- Excerpt:
--------------------------------------------------
Disclaimer
This edited version has been archived due to the length of time since original publication. It should not be regarded as indicative of the ATO's current views. The law may have changed since original publication, and views in the edited version may also be affected by subsequent precedents and new approaches to the application of the law.

You cannot rely on this record in your tax affairs. It is not binding and provides you with no protection (including from any underpaid tax, penalty or interest). In addition, this record is not an authority for the purposes of establishing a reasonably arguable position for you to apply to your own circumstances. For more information on the status of edited versions of private advice and reasons we publish them, see PS LA 2008/4.

Edited version of your written advice

Authorisation Number: 1012709864386

Ruling

Subject: Capital gains tax

Question and answer

Will the Commissioner exercise discretion under subsection 118-195(1) of the Income Tax Assessment Act 1997 (ITAA 1997) and allow an extension of time to the two year period?
--------------------------------------------------
- Supplied material:
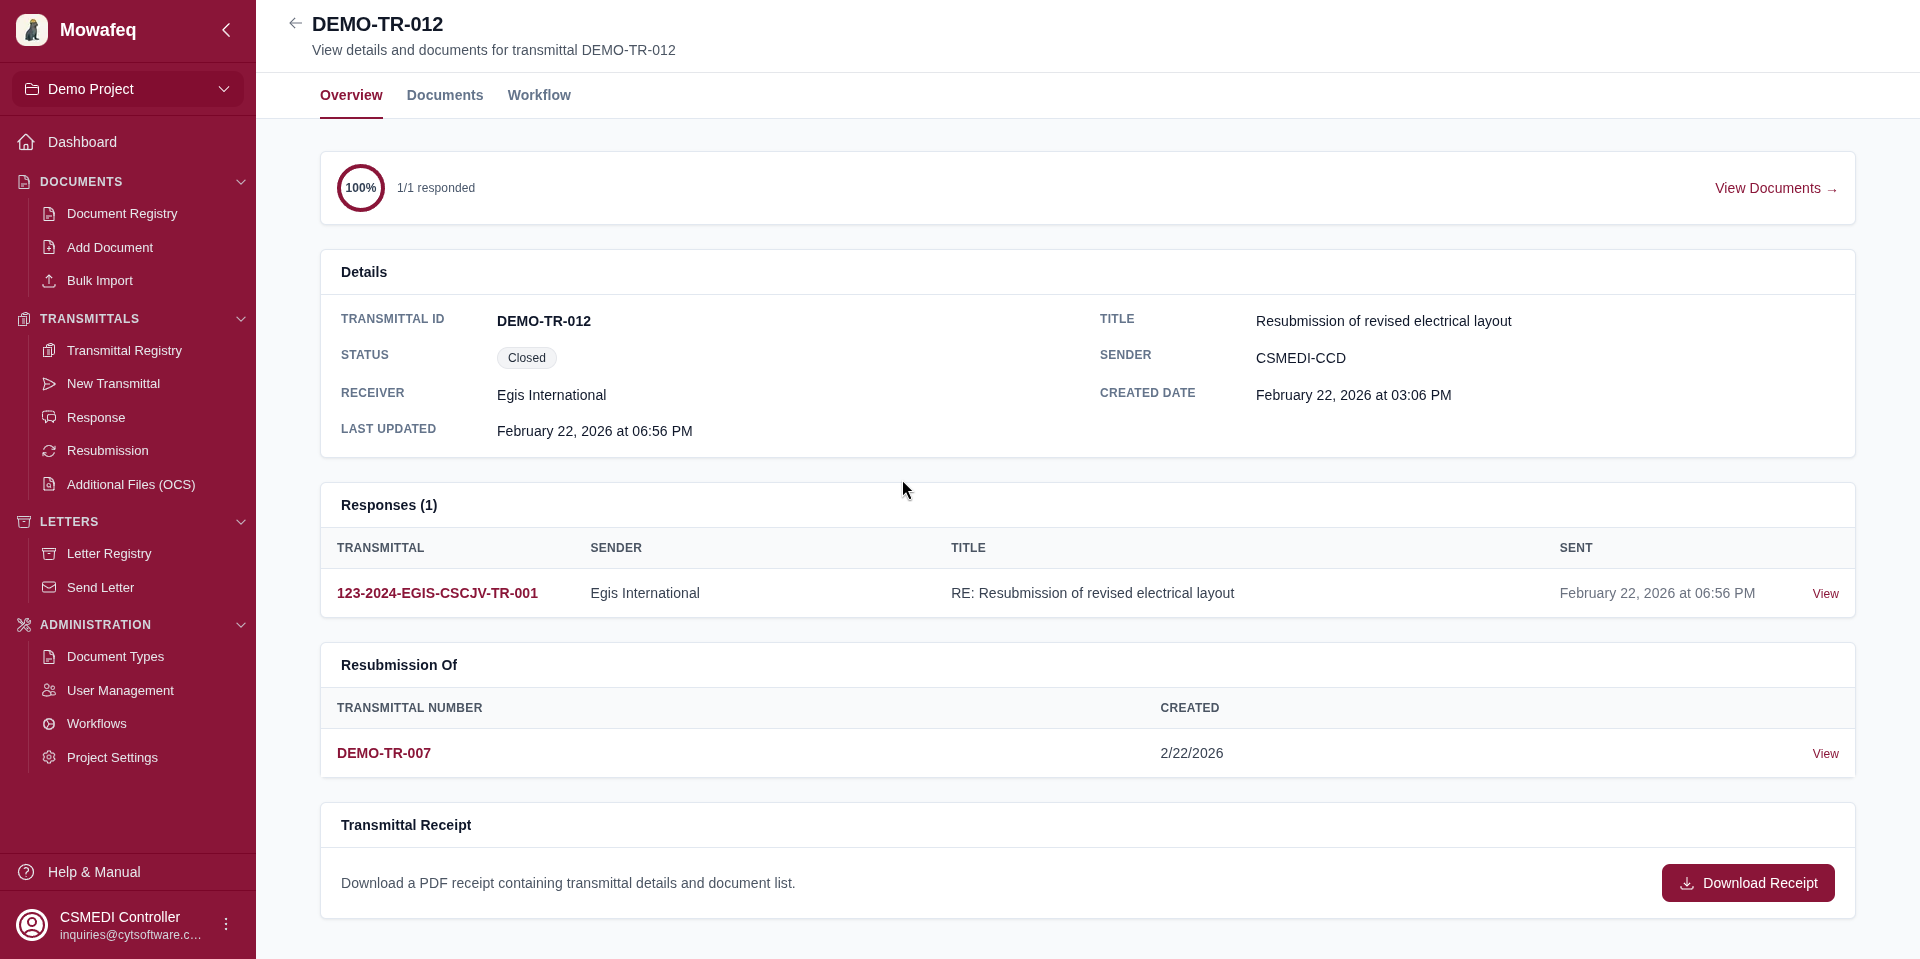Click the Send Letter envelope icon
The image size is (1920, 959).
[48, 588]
--------------------------------------------------
- Task requirements:
[1] Under which subsection of the Income Tax Assessment Act 1997 does the capital gains tax ruling ask the Commissioner to use discretion?
[2] Pick up the capital gains tax ruling right after its final sentence and keep writing it.

- Answers to the tasks:
[1] Subsection 118-195(1).

[2]
Yes.

This ruling applies for the following period:

Year ended 30 June 2014

The scheme commenced on:

1 July 2013

Relevant facts and circumstances

The deceased passed away in the year ended 30 June 20XX.

The property was sold in the year ended 30 June 20YY.

The delay was caused by the amount of work that needed to be done before the property could be sold, including removing the deceased's property from the estate.

An exhaustive decontaminating of the property was also required before the property could be listed for sale as the dwelling contained asbestos and was not safe. The asbestos removal also took considerable time.

The dispersed locations of the beneficiaries, and their employment obligations, also added to the delay in the timeframe in which the property was able to be listed for sale.

The property was the main residence of the deceased prior to the date of death, and has not been used to gain or produce assessable income since the date of death.

Relevant legislative provisions:

Income Tax Assessment Act 1997 Section 118-130.

Income Tax Assessment Act 1997 Section 118-195.

Reasons for decision

When a person inherits a deceased person's dwelling, they may be exempt or partially exempt when a capital gains tax (CGT) event happens to it (for example, they sell it).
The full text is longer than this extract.